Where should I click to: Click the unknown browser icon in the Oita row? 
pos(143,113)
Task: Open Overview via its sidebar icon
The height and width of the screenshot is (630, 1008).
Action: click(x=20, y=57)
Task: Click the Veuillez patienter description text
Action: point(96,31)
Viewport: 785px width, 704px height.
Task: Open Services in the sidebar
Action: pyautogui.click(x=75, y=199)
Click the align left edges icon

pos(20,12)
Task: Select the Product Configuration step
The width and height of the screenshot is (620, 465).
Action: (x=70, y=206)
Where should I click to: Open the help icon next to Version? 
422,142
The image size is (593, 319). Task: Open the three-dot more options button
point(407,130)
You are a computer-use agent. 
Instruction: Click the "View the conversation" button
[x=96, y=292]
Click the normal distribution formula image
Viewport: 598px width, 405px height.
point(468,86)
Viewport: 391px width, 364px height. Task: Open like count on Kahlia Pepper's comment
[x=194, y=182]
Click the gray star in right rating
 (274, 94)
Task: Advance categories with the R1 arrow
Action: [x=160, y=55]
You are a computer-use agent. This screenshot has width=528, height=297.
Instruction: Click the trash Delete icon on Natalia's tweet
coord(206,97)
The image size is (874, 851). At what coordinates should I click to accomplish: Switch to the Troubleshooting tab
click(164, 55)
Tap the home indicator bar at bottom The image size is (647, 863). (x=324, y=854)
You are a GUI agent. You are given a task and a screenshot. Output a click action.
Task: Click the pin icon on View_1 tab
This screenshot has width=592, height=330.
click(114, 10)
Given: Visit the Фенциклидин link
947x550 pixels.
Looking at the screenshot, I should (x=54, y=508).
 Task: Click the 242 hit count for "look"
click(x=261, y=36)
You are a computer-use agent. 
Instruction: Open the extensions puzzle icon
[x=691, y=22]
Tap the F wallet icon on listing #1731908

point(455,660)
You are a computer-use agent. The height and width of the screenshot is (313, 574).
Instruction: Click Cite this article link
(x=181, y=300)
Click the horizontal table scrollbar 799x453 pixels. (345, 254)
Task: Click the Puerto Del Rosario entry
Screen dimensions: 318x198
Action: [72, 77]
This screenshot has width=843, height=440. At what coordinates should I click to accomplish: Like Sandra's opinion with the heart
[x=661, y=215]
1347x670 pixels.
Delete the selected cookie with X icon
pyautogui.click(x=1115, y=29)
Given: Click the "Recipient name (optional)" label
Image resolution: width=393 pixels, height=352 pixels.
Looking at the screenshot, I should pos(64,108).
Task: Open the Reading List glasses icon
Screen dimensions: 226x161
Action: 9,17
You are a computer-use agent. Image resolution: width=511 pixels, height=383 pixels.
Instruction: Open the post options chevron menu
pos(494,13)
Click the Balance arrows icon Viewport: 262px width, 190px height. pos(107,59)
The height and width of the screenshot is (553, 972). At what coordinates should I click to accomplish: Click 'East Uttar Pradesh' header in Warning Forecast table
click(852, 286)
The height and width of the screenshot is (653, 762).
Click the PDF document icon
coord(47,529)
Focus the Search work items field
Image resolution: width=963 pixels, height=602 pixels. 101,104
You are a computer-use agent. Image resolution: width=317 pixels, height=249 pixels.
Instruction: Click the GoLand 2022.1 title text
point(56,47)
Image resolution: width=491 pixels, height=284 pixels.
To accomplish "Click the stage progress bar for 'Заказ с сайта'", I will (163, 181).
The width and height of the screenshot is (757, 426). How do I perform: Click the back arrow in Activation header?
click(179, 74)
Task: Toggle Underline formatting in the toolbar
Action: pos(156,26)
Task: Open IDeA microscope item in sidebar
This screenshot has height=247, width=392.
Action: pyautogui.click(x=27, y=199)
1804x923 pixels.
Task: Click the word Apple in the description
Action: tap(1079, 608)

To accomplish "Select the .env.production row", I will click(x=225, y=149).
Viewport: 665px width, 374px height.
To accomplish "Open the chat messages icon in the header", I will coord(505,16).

**Work to be completed**
What you return should match the entries above exactly.

**Your response**
Where should I click to: Click the unknown browser icon in the Oita row? 
pos(143,113)
Task: Open Overview via its sidebar icon
The height and width of the screenshot is (630, 1008).
Action: click(x=20, y=57)
Task: Click the Veuillez patienter description text
Action: point(96,31)
Viewport: 785px width, 704px height.
Task: Open Services in the sidebar
Action: pyautogui.click(x=75, y=199)
Click the align left edges icon

pos(20,12)
Task: Select the Product Configuration step
The width and height of the screenshot is (620, 465).
Action: (x=70, y=206)
Where should I click to: Open the help icon next to Version? 
422,142
The image size is (593, 319). Task: Open the three-dot more options button
point(407,130)
You are a computer-use agent. 
Instruction: Click the "View the conversation" button
[x=96, y=292]
Click the normal distribution formula image
Viewport: 598px width, 405px height.
point(468,86)
Viewport: 391px width, 364px height. Task: Open like count on Kahlia Pepper's comment
[x=194, y=182]
Click the gray star in right rating
 (274, 94)
Task: Advance categories with the R1 arrow
Action: [x=160, y=55]
You are a computer-use agent. This screenshot has width=528, height=297.
Instruction: Click the trash Delete icon on Natalia's tweet
coord(206,97)
The image size is (874, 851). At what coordinates should I click to accomplish: Switch to the Troubleshooting tab
click(164, 55)
Tap the home indicator bar at bottom The image size is (647, 863). (x=324, y=854)
You are a GUI agent. You are given a task and a screenshot. Output a click action.
Task: Click the pin icon on View_1 tab
This screenshot has width=592, height=330.
click(114, 10)
Given: Visit the Фенциклидин link
947x550 pixels.
Looking at the screenshot, I should (x=54, y=508).
 Task: Click the 242 hit count for "look"
click(x=261, y=36)
You are a computer-use agent. 
Instruction: Open the extensions puzzle icon
[x=691, y=22]
Tap the F wallet icon on listing #1731908

point(455,660)
You are a computer-use agent. The height and width of the screenshot is (313, 574).
Instruction: Click Cite this article link
(x=181, y=300)
Click the horizontal table scrollbar 799x453 pixels. (345, 254)
Task: Click the Puerto Del Rosario entry
Screen dimensions: 318x198
Action: [72, 77]
This screenshot has width=843, height=440. At what coordinates should I click to accomplish: Like Sandra's opinion with the heart
[x=661, y=215]
1347x670 pixels.
Delete the selected cookie with X icon
pyautogui.click(x=1115, y=29)
Given: Click the "Recipient name (optional)" label
Image resolution: width=393 pixels, height=352 pixels.
Looking at the screenshot, I should pos(64,108).
Task: Open the Reading List glasses icon
Screen dimensions: 226x161
Action: 9,17
You are a computer-use agent. Image resolution: width=511 pixels, height=383 pixels.
Instruction: Open the post options chevron menu
pos(494,13)
Click the Balance arrows icon Viewport: 262px width, 190px height. pos(107,59)
The height and width of the screenshot is (553, 972). At what coordinates should I click to accomplish: Click 'East Uttar Pradesh' header in Warning Forecast table
click(852, 286)
The height and width of the screenshot is (653, 762).
Click the PDF document icon
coord(47,529)
Focus the Search work items field
Image resolution: width=963 pixels, height=602 pixels. 101,104
You are a computer-use agent. Image resolution: width=317 pixels, height=249 pixels.
Instruction: Click the GoLand 2022.1 title text
point(56,47)
Image resolution: width=491 pixels, height=284 pixels.
To accomplish "Click the stage progress bar for 'Заказ с сайта'", I will (163, 181).
The width and height of the screenshot is (757, 426). How do I perform: Click the back arrow in Activation header?
click(179, 74)
Task: Toggle Underline formatting in the toolbar
Action: pos(156,26)
Task: Open IDeA microscope item in sidebar
This screenshot has height=247, width=392.
Action: pyautogui.click(x=27, y=199)
1804x923 pixels.
Task: Click the word Apple in the description
Action: tap(1079, 608)

To accomplish "Select the .env.production row", I will click(x=225, y=149).
Viewport: 665px width, 374px height.
To accomplish "Open the chat messages icon in the header", I will coord(505,16).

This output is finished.